The __post_init__() method allows injecting initialization logic in data classes. Useful for things like validation.

@dataclass(frozen=True)
class Payment:
    id_: int
    amount: int
    method: str

    def __post_init__(self):
        if self.method not in ("ACH", "CC"):
            raise ValueError("Payment method must be ACH or CC")


payment = Payment(id_=1, amount=1234, method="ACC")
            
"""
Traceback (most recent call last):
  File "...", line 28, in __post_init__
    raise ValueError("Payment method must be ACH or CC")
ValueError: Payment method must be ACH or CC
"""
Raise an exception if the payment method is not ACH or CC

Comparable by Default

Data classes implement __eq__() by default, so the comparison considers each value in the object like a tuple comparison:

payment_1 = Payment(id_=1, amount=1234, method="ACH")
payment_2 = Payment(id_=1, amount=1234, method="ACH")

>>> payment_1 == payment_2
>>> True

Making it sortable

Passing order=True to the dataclass decorator implementes __lt__(), __le__(), __gt__(), and __ge__(), making the instances fully sortable.

Undoubtedly one of my favorite capabilities in data classes.
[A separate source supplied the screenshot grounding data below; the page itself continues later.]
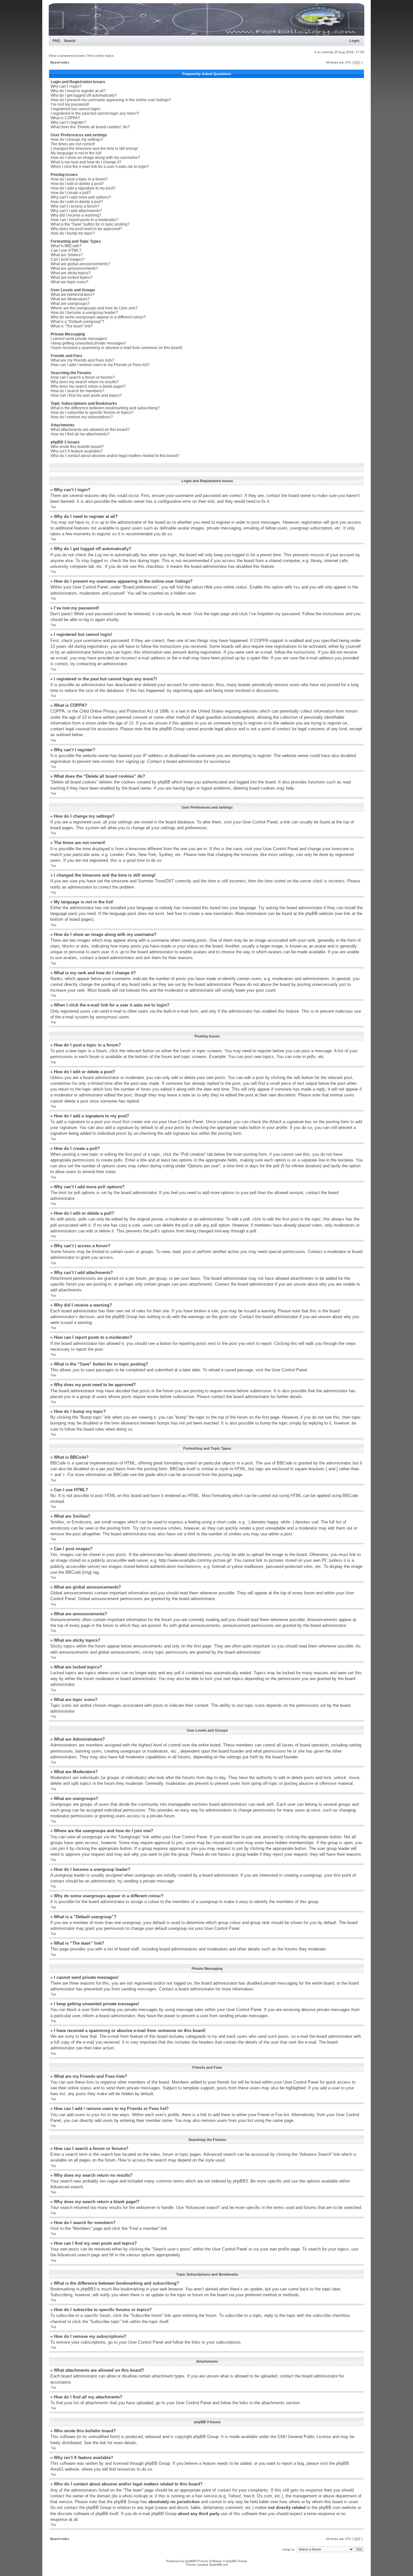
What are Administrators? (73, 294)
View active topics (100, 55)
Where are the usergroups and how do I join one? (94, 308)
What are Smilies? (67, 255)
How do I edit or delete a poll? (77, 201)
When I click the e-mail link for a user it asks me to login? (100, 166)
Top (53, 507)
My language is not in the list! (76, 153)
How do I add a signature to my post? (83, 188)
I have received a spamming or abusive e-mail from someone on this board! (116, 347)
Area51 (57, 2469)
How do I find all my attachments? (80, 434)
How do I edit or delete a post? (77, 183)
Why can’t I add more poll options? (81, 197)
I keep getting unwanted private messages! (88, 343)
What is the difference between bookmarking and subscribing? (105, 408)
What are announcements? (74, 268)
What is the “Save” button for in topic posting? (90, 224)
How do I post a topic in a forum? (79, 179)
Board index (59, 62)
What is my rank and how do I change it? (86, 162)
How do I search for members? (77, 391)
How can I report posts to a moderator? (84, 220)
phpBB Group (205, 2436)
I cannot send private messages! (79, 338)
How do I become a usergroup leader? (84, 312)
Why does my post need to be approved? (86, 229)
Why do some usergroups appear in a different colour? (98, 317)
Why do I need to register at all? (78, 91)
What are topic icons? (69, 282)
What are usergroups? (70, 303)
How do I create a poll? (71, 192)
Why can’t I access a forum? (75, 206)
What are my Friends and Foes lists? (82, 360)
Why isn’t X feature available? (77, 451)
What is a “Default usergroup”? (77, 321)
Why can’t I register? (68, 122)
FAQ (56, 41)
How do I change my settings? (77, 139)
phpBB (190, 2561)
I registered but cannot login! (75, 109)
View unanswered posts (66, 55)
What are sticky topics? (71, 273)
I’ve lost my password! (70, 104)
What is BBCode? (66, 246)
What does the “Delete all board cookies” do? (90, 127)
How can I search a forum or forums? (83, 377)
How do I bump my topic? (73, 233)
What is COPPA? (65, 118)
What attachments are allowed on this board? (90, 429)
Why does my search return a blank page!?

So much code saved!

@dataclass(order=True)
class Payment:
    id_: int
    amount: int
    method: str
 
>>> payment_1 = Payment(id_=1, amount=1234, method="ACH")
>>> payment_2 = Payment(id_=1, amount=3456, method="ACH")
 
>>> payment_2 > payment_1
True
>>> payment_1 > payment_2
False

Making it Immutable (or almost)

Python doesn't allow for genuinely immutable objects. However, you can create a frozen data class that emulates immutability pretty well.

Passing frozen=True to the dataclass decorator implementes __setattr__() and __delattr__() in a way that raises a FrozenInstanceError when someone tries updating or deleting a property:

@dataclass(frozen=True)
class Payment:
    id_: int
    amount: int
    method: str


payment = Payment(id_=1, amount=1234, method="ACH")

>>> payment.amount = 2345
"""
Traceback (most recent call last):
  File "<stdin>", line 1, in <module>
  File "<string>", line 4, in __setattr__
dataclasses.FrozenInstanceError: cannot assign to field 'amount'
"""

>>> del payment.method
"""
Traceback (most recent call last):
  File "<stdin>", line 1, in <module>
  File "<string>", line 4, in __delattr__
dataclasses.FrozenInstanceError: cannot delete field 'method'
"""

Can It Be Hashable?

The short answer is most likely. However, this topic can get quite convoluted, so I'll defer it to a separate article.


Did you find this article helpful? What are some of your use cases for data classes?